As we know, Donald Tusk is no longer the Prime Minister of Poland, having been elevated to the supremely high position of President of the Council of Ministers. Naturally, that meant a few changes in the Polish government, with Ewa Kopacz as the new Prime Minister and Radek Sikorski, who did not become the EU's Common Foreign Policy High Panjandrum, stepping down (whether by choice or otherwise) as Poland's Foreign Minister as well.
His successor is Grzegorz Schetyna, a 51-year-old former interior minister who recently headed the parliamentary commission for foreign affairs, who is expected "to be conciliatory and soft spoken, in contrast with Sikorski, known for some internationally controversial remarks", which is a roundabout way of saying that Mr Sikorski (no relation to the war-time general and leader of the Polish government in exile until his questionable death) was caught on a mike he had forgotten to check, using language that was a long way from diplomatic.
The Economist, which has a soft spot for Mr Sikorski, is not happy about the choice:
POLAND'S outgoing foreign minister, Radek Sikorski, is a polyglot foreign-policy wonk who helped lead his country to its heftiest international presence in centuries. Grzegorz Schetyna is a party insider who has evinced little interest in international relations, and who, according to his mother, learned his English from the foreign basketball players on a team he used to help run in his native Silesia. But it was Mr Schetyna who was picked to replaced Mr Sikorski as foreign minister on Friday, when Ewa Kopacz, Poland's new prime minister, presented her cabinet (pictured). At a time when Russia is threatening neighbouring Ukraine, even Mr Schetyna's mother, Danuta, says her son was reluctant to take the job.While I find it a little odd that the Economist, formerly a heavy-weight publication, should bother to interview the new Foreign Minister's mother but, it is a little hard to work out what the new Prime Minister's thinking is.

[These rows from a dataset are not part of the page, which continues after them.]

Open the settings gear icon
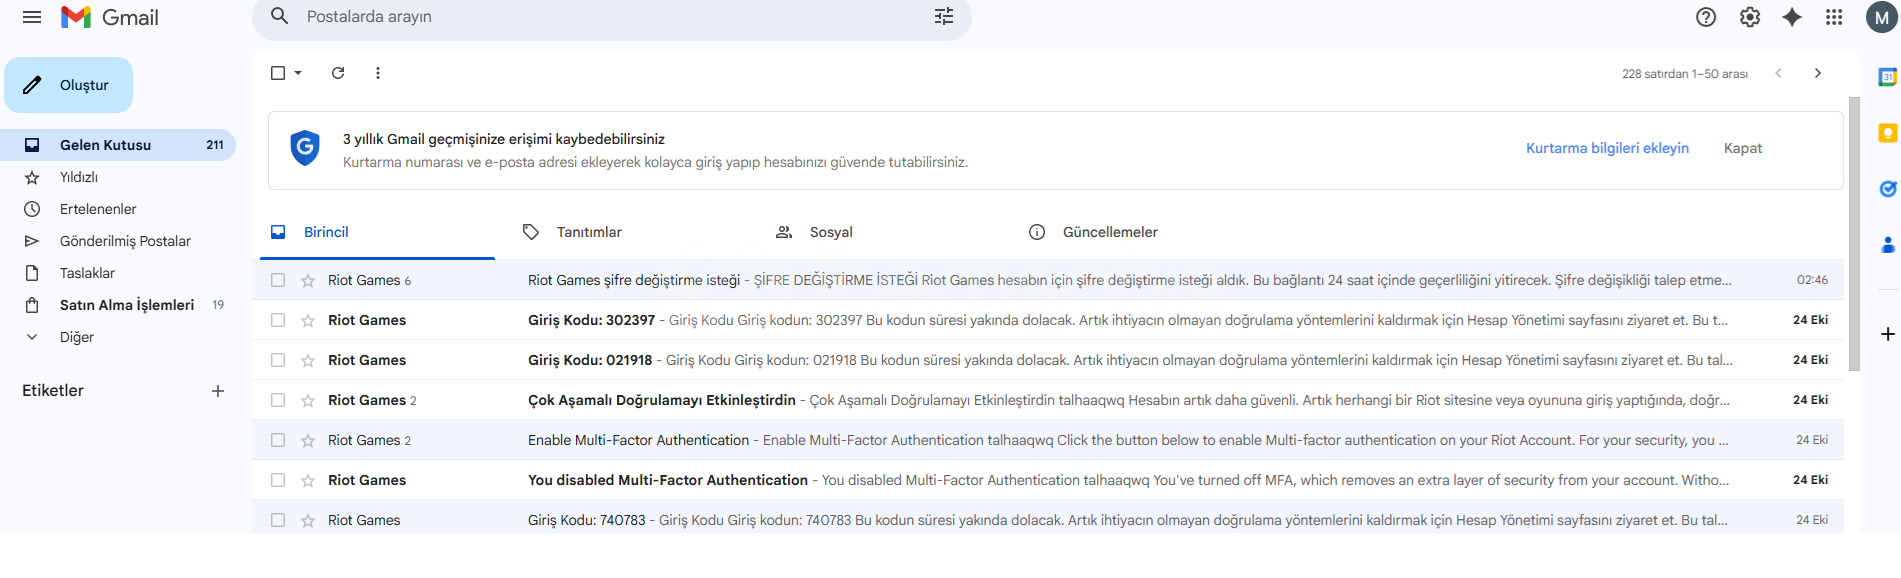 (x=1749, y=17)
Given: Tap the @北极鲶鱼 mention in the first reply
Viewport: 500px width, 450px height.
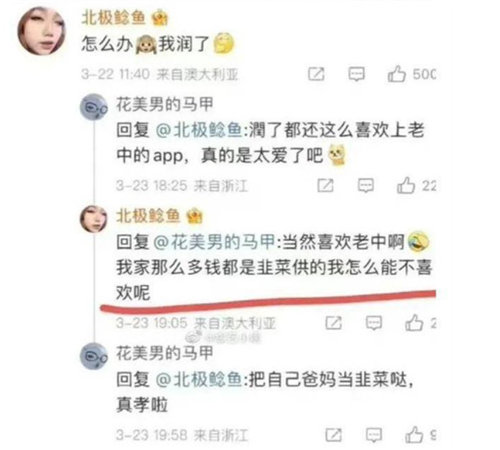Looking at the screenshot, I should click(x=199, y=130).
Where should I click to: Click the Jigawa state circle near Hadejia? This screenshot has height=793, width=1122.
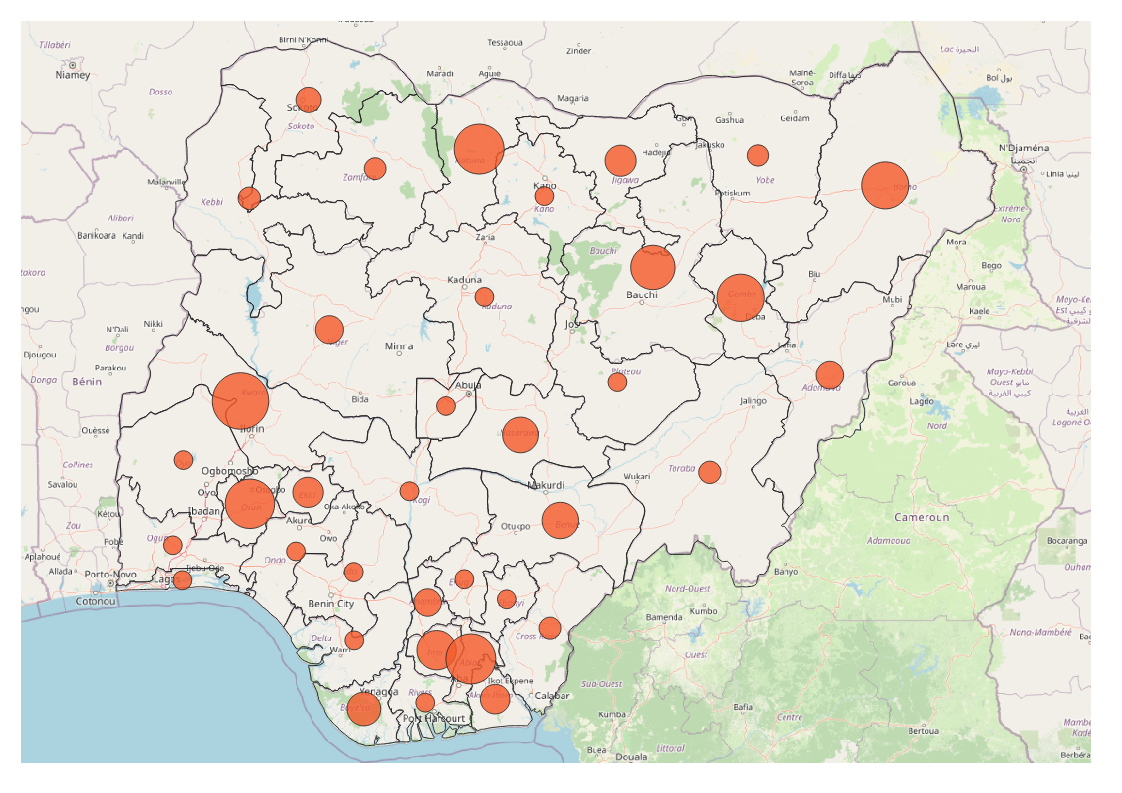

The Economist provides a fairly rational explanation, which involves the need to balance internal party forces (as well as getting the difficult Mr Sikorski under control).
In taking over the prime minister's job, Mrs Kopacz has had to ensure Mr Schetyna and other party bosses accept her leadership. She has taken care to put other barons besides Mr Schetyna into senior posts, which allows her to act as an arbiter among party factions and to cement her position. Mr Schetyna has already pulled in his horns. He had earlier called for an internal party vote as soon as possible to determine Civic Platform's leader, but now has fallen into line, allowing the vote to be delayed until after next year's parliamentary elections.In the meantime, Mr Sikorski is being kicked upstairs. He has been given the second most important position on the Polish political scene, though this is not particularly well known internationally: he is to be the Speaker in the Sejm (Parliament), having been accepted as such by the Sejm with 232 votes for, 143 against and 62 abstentions.
I noticed some rumours on Twitter that he is expected to make the Sejm more powerful vis-á-vis the government, taking, as his role model, the British Parliament. Given the recent track record of that venerable institution and, particularly, of the House of Commons, Mr Sikorski will not have to work terribly hard to emulate it.